Starting point is 00:27:26 Those are now more like 20% of the market. So isn't this a case where if these expectations are beat by these companies and things open up and things are better than expected, a lot of investors, much like international and emerging markets, are going to be completely caught off guard. If it's these companies that are leading higher in 2021 or whenever, if and whenever, that happens. Isn't that a case too where a lot of people just aren't in these anymore because they're so much smaller? Yeah, I mean, their exposure is definitely changed as a lot of those tech conglomerates and behemoths in the discretionary. Communication services industry have
Starting point is 00:27:57 taken ownership pretty much in the S&P 500. You know, I think you'll still see the material benefit just because you do have financials, which are sick of assets. Those still do represent a fair amount in the S&P 500. In terms of while the weight is low for, say, energy, it's contribution can be somewhat outsized because returns have been so depressed. And if you see a material bounce back, I think the problem with energy, though, is it's less about what happens in the U.S. economic environment and more about from a global perspective. So while it's a cyclical asset, we're thinking about sectors. We prefer financials from that perspective because it's tied to the U.S. economy, while energy is more tied to from a global space. But I do think investors are now
Starting point is 00:28:39 underweight cyclical value than they have been in the past. Even after the bounce? Even after the bounce, just because to your point earlier, the sector composition has changed in the last 10 years where it is top-heavy in a few different sectors. And that's why I would always talk about sector rotation. To get serious now, what's your Dow price target for the end of the next year? My what? Your Dow price target.
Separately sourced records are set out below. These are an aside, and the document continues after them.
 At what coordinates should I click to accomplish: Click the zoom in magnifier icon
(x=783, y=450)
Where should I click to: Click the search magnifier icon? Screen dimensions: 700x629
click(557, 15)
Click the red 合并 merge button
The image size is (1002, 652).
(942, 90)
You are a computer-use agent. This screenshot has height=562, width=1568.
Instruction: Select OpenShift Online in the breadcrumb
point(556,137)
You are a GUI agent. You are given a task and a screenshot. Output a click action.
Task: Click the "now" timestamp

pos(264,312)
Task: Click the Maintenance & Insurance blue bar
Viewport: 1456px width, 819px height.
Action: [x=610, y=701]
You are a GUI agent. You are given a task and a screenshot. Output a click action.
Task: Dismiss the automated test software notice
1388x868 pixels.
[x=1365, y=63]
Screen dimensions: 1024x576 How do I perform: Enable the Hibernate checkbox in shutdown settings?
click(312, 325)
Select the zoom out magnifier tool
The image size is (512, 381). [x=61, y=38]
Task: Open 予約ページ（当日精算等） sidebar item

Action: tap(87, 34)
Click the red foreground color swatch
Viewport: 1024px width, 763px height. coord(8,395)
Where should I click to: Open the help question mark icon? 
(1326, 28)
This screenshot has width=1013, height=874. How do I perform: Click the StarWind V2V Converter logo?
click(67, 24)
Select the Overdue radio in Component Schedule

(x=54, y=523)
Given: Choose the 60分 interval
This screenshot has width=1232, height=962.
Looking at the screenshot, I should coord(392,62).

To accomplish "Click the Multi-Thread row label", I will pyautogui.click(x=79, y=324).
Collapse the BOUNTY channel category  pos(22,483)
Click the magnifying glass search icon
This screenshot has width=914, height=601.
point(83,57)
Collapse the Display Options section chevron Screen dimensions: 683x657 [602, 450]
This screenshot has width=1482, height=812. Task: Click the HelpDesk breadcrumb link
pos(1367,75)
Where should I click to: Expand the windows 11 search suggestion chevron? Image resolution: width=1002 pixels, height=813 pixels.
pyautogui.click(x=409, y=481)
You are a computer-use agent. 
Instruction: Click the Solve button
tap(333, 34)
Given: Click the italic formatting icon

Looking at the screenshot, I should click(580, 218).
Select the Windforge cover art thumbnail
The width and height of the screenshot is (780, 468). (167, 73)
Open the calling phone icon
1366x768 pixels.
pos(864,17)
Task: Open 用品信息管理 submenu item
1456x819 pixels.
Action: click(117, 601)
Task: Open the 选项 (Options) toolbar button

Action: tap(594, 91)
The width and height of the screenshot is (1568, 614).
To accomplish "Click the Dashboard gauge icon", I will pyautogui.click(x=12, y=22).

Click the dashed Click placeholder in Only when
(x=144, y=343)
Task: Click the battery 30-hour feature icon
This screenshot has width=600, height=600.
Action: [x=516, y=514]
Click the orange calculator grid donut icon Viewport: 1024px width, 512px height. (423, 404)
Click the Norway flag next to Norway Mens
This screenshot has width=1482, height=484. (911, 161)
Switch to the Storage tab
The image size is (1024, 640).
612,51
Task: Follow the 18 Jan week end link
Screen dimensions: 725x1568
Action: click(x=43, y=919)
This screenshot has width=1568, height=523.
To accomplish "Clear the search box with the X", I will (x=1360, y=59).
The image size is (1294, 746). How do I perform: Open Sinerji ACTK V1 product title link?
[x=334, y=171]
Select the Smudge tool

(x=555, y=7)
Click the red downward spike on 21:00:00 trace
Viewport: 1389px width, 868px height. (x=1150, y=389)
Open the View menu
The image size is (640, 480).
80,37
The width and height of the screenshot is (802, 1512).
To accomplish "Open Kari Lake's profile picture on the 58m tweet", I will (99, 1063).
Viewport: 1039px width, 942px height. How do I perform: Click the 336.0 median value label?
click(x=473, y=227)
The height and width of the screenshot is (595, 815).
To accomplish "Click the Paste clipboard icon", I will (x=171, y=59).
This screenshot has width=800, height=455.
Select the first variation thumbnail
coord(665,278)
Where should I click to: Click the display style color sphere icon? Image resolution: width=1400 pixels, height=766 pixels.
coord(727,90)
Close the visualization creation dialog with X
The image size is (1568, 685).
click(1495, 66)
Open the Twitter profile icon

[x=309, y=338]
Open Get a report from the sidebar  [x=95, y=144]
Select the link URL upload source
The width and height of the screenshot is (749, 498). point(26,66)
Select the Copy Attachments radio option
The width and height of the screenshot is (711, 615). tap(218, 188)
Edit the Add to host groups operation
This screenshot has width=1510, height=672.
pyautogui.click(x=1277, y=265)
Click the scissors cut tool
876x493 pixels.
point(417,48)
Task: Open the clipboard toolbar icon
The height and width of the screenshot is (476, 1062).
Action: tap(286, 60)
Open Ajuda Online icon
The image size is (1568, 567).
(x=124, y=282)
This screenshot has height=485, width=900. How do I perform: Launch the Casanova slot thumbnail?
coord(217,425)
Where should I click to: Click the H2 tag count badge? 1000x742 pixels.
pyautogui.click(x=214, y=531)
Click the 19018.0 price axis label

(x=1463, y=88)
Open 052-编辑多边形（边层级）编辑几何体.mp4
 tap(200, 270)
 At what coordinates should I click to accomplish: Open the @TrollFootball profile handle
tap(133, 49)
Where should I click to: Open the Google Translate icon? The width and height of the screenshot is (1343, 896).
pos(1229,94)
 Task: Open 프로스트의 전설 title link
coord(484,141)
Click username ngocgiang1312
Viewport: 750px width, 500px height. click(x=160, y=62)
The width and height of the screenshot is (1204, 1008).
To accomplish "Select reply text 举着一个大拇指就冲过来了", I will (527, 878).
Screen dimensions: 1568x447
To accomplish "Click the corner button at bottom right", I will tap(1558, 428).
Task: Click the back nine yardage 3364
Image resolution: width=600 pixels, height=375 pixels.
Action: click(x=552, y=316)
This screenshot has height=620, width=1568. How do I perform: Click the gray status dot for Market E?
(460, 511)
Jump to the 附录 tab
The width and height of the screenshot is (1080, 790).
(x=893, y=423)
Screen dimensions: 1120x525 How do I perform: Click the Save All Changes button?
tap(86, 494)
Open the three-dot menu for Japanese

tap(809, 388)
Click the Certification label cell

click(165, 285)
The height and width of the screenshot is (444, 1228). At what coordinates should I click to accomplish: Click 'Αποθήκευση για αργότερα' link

Starting point is 00:29:01 My Dow price target? Bitcoin minus 20,000. Yeah, whatever Bitcoin is. It's going to be tied to that, I think. All right. You want to make any bold predictions, anything that you think investors might be missing or anything funky you want to throw out there? I mean, I think from a bold prediction perspective,
Starting point is 00:29:17 it's always hard because you don't want to end up so wrong. But I think one thing that's underappreciated is on the international side, is that international assets have been completely under our own for quite some time. Investors have basically built a portfolio for a decade, not wanting that in the portfolio. And I think if they don't make changes now, particularly what we see from a leadership perspective in the U.S. on the political side, think it's going to open up more cooperation internationally. I think investors who have
Starting point is 00:29:46 basically thrown international equities out are going to be somewhat impacted negatively by that. That doesn't really a bold prediction. It's just basically people should wisen up to better diversification with their equities and buy some international stocks. From your lips to God's ears, as they say, because we have avoided the home country bias. It sucked. So I hope they start to catch up. Yeah. All right, Matt. This is great. As always, thank you so much for coming on today. Yeah, thanks for having me, guys. I don't know.